Thomas Rifé, que escribió un libro extraordinario llamado Navidad en Japón, me dijo que ir a Japón es ir más al pasado que al futuro. Hay un punto en el que acierta: toda la tecnología es un poco obsoleta, los procedimientos son por lo general burocráticos, todo es pesado, de acero, las personas son gentiles y sienten vergüenza de la deshonestidad, se respeta a los ancianos, la palabra pesa, el pasado existe, etc. Pero en otro punto, si bien su tecnología es ya un poco rancia, Japón es el futuro: los adultos leen manga, los nacimientos decrecen y todos tienen sus pequeños fanatismos nostálgicos de la infancia, en general representados en muñequitos de peluche que cuelgan de cierres de carteras o mochilas, el paradigma de belleza es andrógino, todos viven pendientes de catástrofes naturales porque saben que en el fondo no pasa nada. Una sociedad que como siempre miró al pasado ya no espera demasiado del futuro y empieza a consumirse como una flor de cerezo sobre las brasas.

En Argentina pasa algo demográficamente parecido. Quizás faltó el milagro económico, el mercado interno, la industrialización pesada, la soberanía, la burguesía nacionalista. Pero hubo atisbos de todo eso que permanecen como latencias. Así que esas no son las principales diferencias. Cuando uno enfrenta a un país como Japón hay dos opciones: venerarlo por lo diferente que es al país propio, despreciarlo por sus carencias frente a otros paradigmas civilizatorios o intentar interpretarlo desde el propio país. Con Japón me pasa algo similar que con Estados Unidos: no lo venero aunque su paradigma me parece ética y ontológicamente superior al tipo de modernidad prometida por Europa y por China. Y Japón me parece aún más rico para la comparación porque hay cosas que son inversamente opuestas a lo que sucede con Argentina, de un modo casi simétrico. Voy a empezar por las dos que intenté describir: la historia de Argentina no se basa en el aislamiento sino en el contrabando. La identidad Argentina no se basa en la pureza sino en la simulación. La respuesta Argentina a lo foráneo no es la adaptación pervertida sino la búsqueda del fundamento y su instantánea vejación irónica. En Argentina no importan los roles sino la capacidad de desplazamiento entre papeles sociales.
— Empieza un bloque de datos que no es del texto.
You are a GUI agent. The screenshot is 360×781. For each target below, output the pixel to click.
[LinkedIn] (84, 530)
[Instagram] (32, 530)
Estas no son características culturales sino formas estructurales de los procesos de socialización, históricamente determinados, con funcionamientos contingentes. Y por eso mismo son modificables con las herramientas institucionales adecuadas. En los próximos textos voy a profundizar en la utilidad del estructural funcionalismo para comprender a la política japonesa y a la argentina, como así también a su relación con el territorio y la productividad. //// DB

Disclaimer. Contenido libre de financiación del Departamento de Estado.